Inklusi yang adil bagi perempuan dalam pengelolaan Kawasan Konservasi Perairan
Dalam tata kelola bersama KKL, menentukan siapa yang berpartisipasi dari masyarakat akan membatasi atau memungkinkan keberhasilan jangka panjang. Perempuan dan laki-laki memiliki peran, prioritas, kebutuhan, dan pengetahuan yang berbeda tentang pengelolaan sumber daya pesisir dan oleh karena itu akan menyumbangkan ide yang berbeda dan mendapatkan manfaat yang berbeda dari pengelolaan KKL. Orang-orang dari semua jenis kelamin, terlepas dari apakah mereka memperoleh pendapatan langsung dari penangkapan ikan atau tidak, harus dilibatkan secara setara dalam pengembangan kapasitas dan peluang pengelolaan KKL agar dapat sepenuhnya menangkap kebutuhan dan prioritas masyarakat serta menumbuhkan dukungan masyarakat secara luas.
Keberadaan masyarakat yang berniat memantau dan menegakkan pembatasan penangkapan ikan di KKL merupakan bagian integral dari keberhasilan. Perempuan dan laki-laki dalam berbagai peran mereka dapat membantu menyebarkan informasi tentang dan menegakkan kebijakan dan akan membantu menjangkau masyarakat yang lebih luas. Selain itu, dukungan dari organisasi donor yang menghargai inklusi perempuan dan memahami dinamika gender lokal dapat membantu mendorong pergeseran stereotip gender dan memastikan perempuan dan laki-laki diikutsertakan secara setara.

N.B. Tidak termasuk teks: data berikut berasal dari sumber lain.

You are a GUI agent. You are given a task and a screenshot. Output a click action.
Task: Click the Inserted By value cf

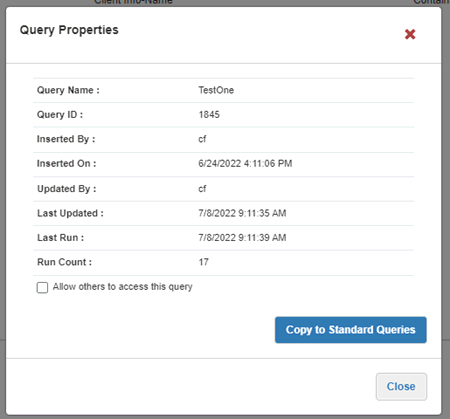click(x=202, y=139)
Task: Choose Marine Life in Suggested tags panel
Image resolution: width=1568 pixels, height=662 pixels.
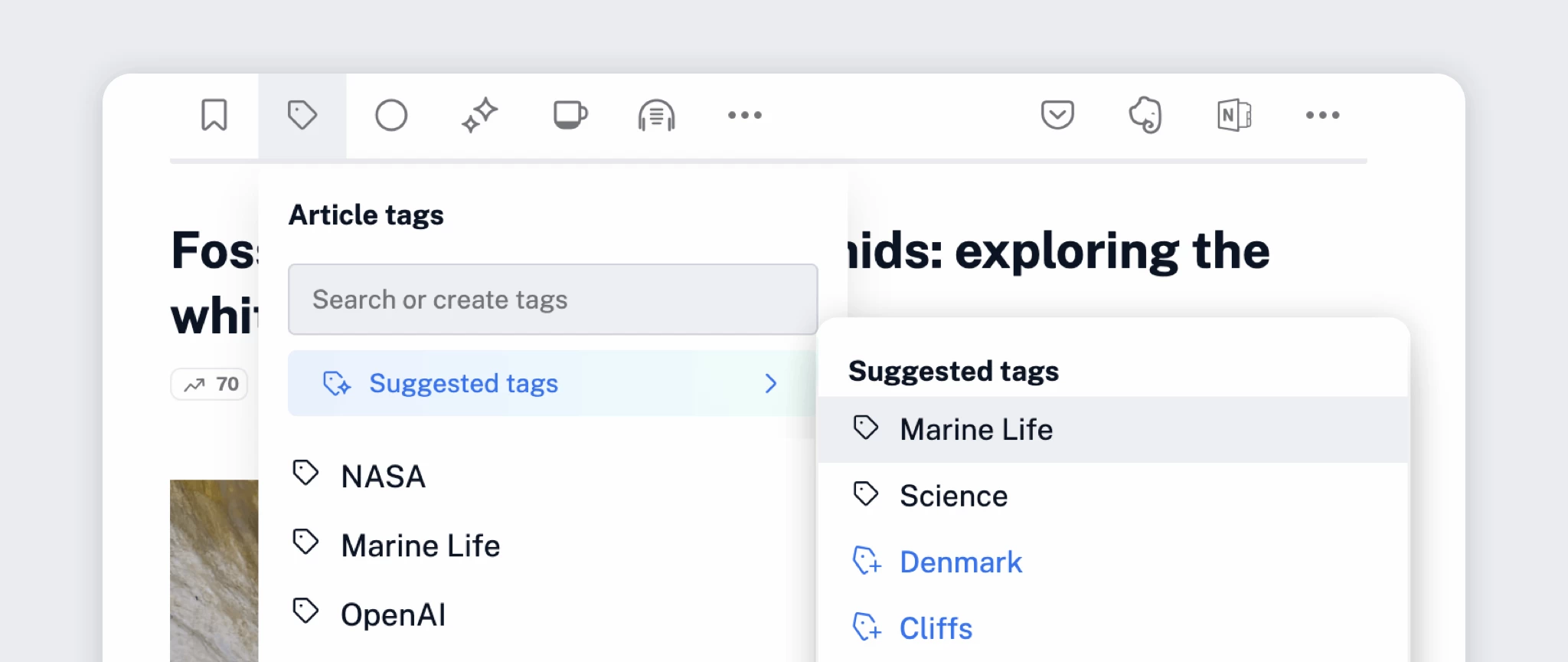Action: (x=976, y=430)
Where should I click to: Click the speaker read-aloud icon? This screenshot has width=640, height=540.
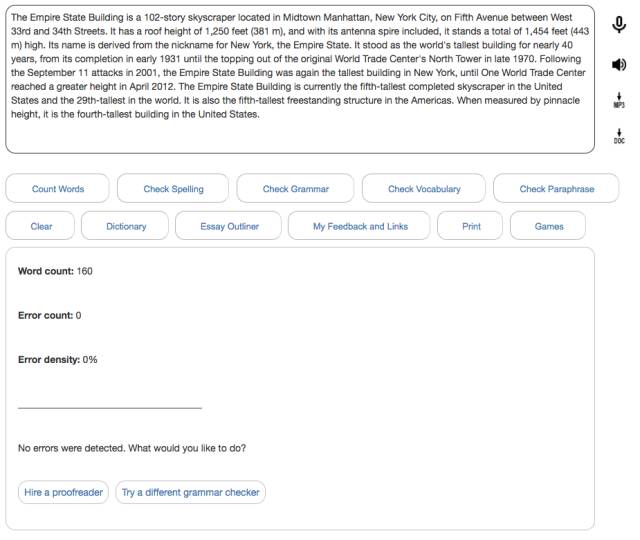(x=618, y=65)
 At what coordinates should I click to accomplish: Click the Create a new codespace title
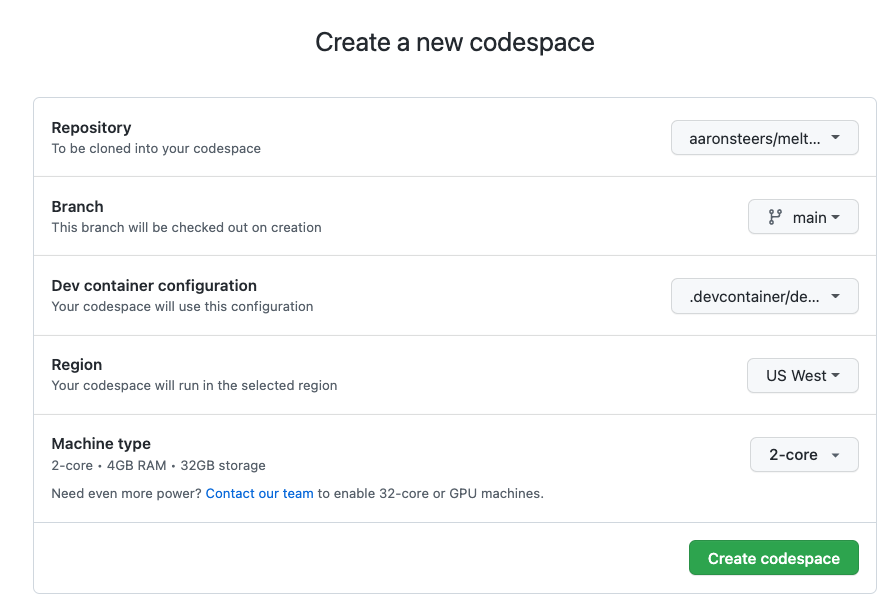click(x=454, y=42)
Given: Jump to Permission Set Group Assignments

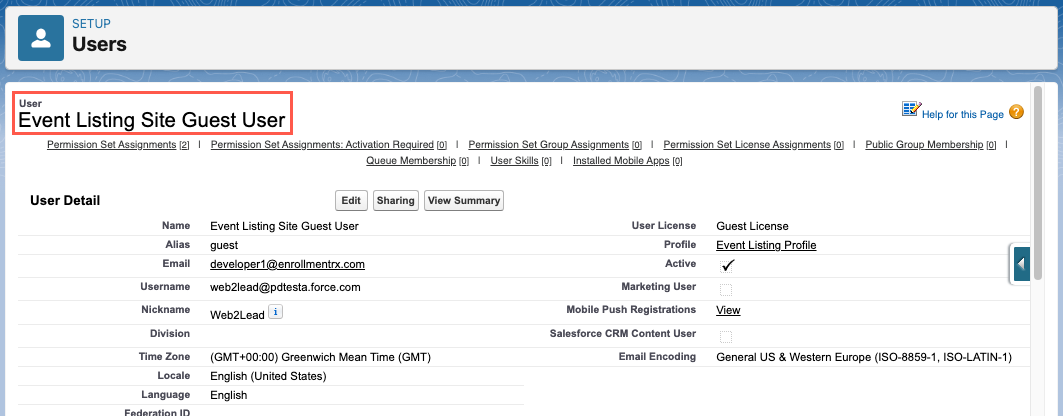Looking at the screenshot, I should 548,145.
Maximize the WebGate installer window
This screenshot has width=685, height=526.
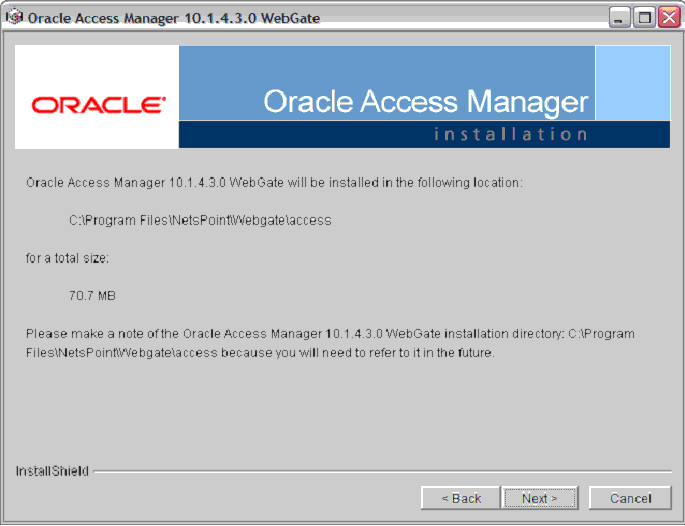(x=644, y=18)

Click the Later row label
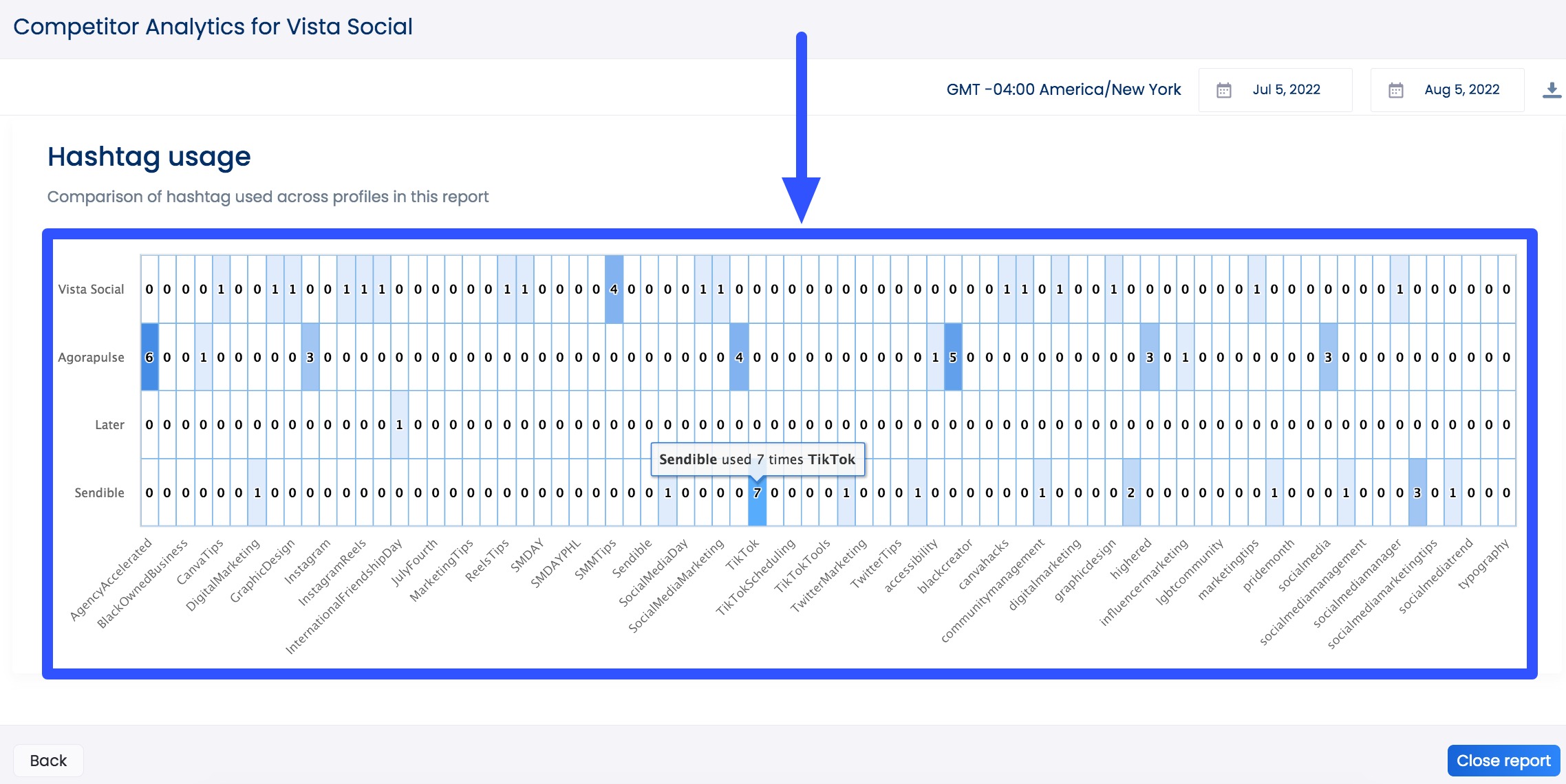click(x=111, y=424)
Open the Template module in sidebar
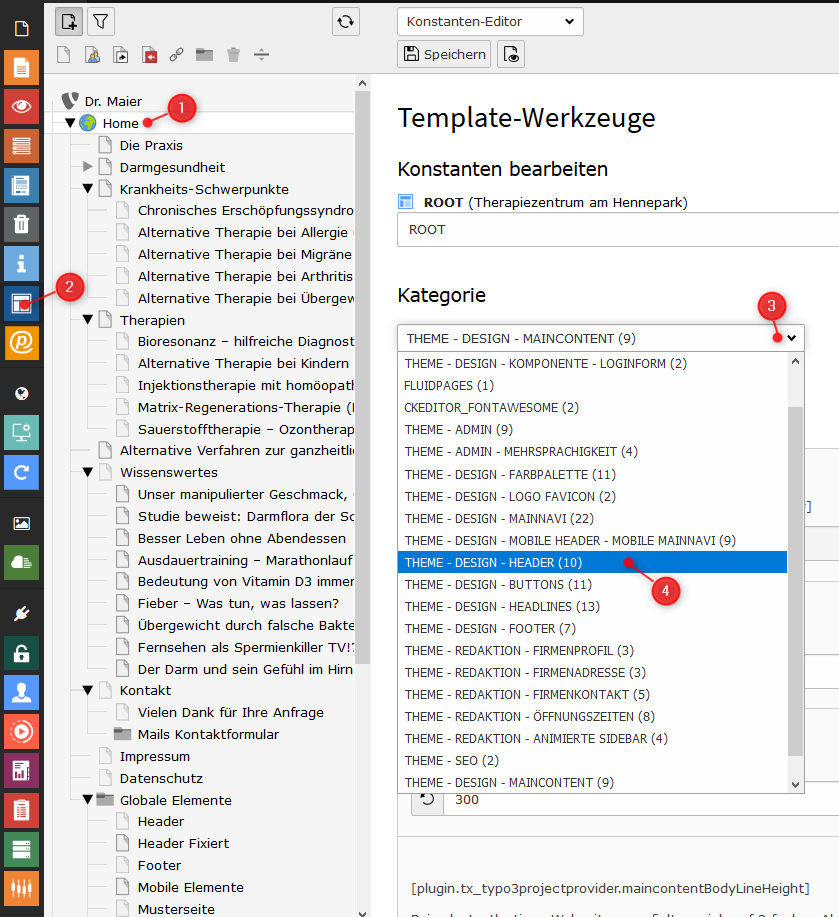Image resolution: width=839 pixels, height=917 pixels. click(21, 302)
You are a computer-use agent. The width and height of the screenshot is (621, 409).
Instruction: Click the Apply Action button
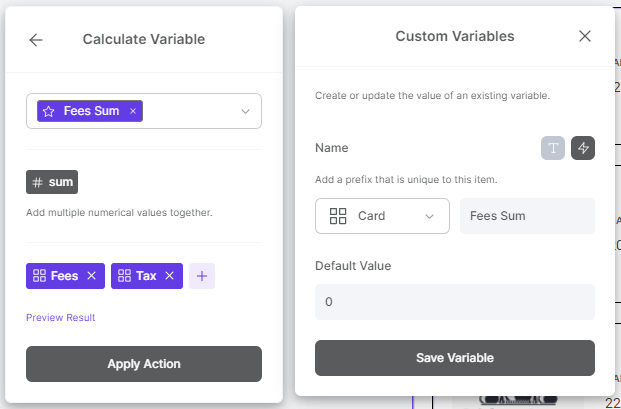click(x=144, y=364)
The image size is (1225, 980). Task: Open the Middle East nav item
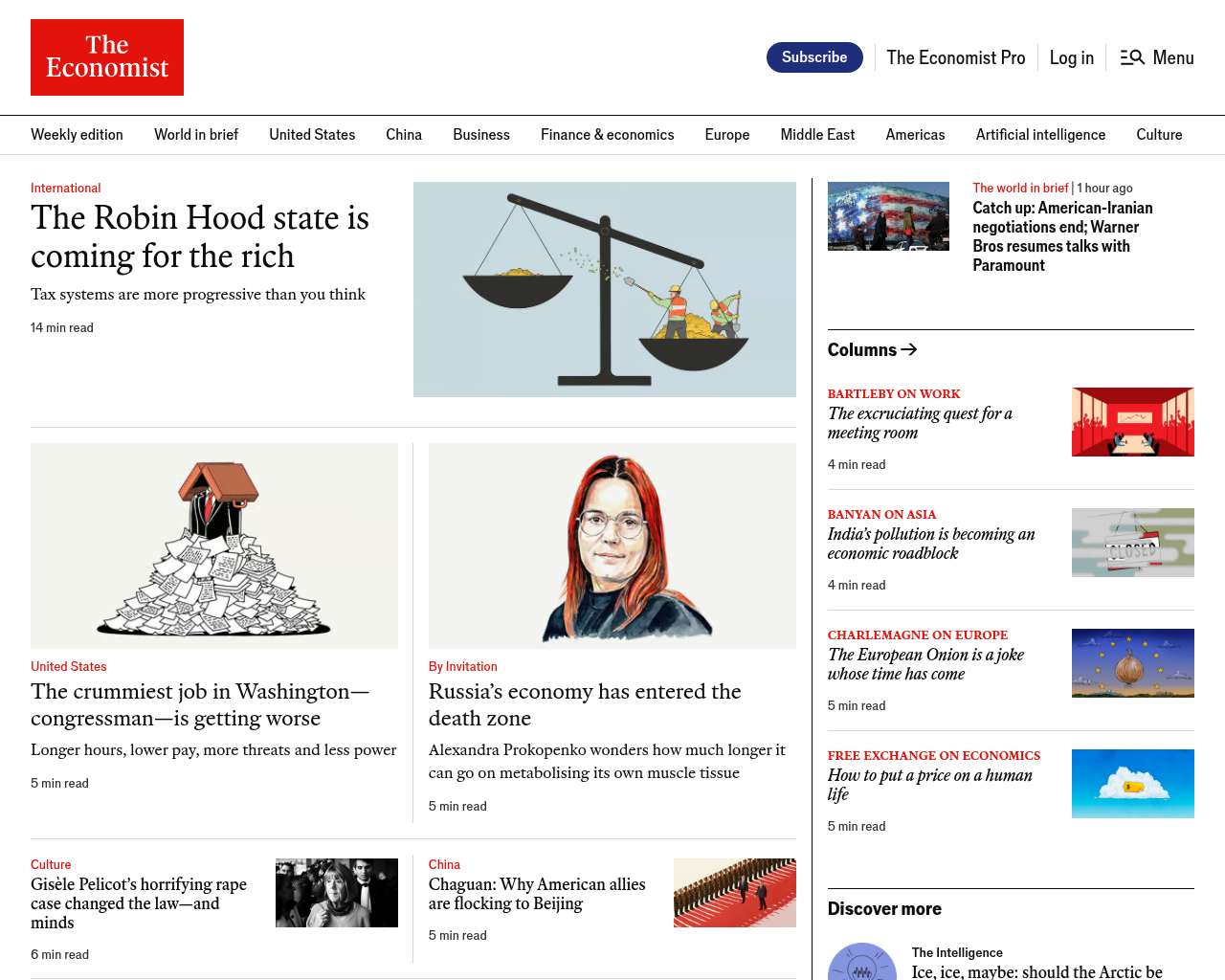pos(817,135)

Beberapa komunitas di Filipina telah memiliki KKL sejak tahun 1970-an, dan banyak di antaranya didirikan hanya dengan nelayan laki-laki. Ini berarti ada stereotip dan tradisi lokal yang telah lama dipegang teguh yang menghalangi perempuan untuk berpartisipasi. Dalam kasus Caticugan, stereotip ini menciptakan hambatan besar bagi partisipasi formal perempuan dalam pengelolaan KKP, yang membatasi pendapatan dan peluang pemberdayaan mereka. Sebaliknya, perempuan di Maite dan Bino-ongan hadir dan sering memimpin inisiatif dan pengelolaan KKP, yang mengarah pada peluang pendapatan baru dan pelestarian sumber daya ekosistem yang efektif. Karena KKL terus didukung oleh LSM global dan dibiayai oleh bantuan luar negeri, kerangka kerja evaluasi yang digunakan harus mengintegrasikan kesetaraan gender untuk sepenuhnya menilai kesenjangan saat ini dalam partisipasi perempuan. Jika rencana pendanaan dan kerangka kerja evaluasi tidak mencakup kesetaraan gender, maka perempuan yang hidupnya akan terdampak akan cenderung tidak mendukung pengelolaan.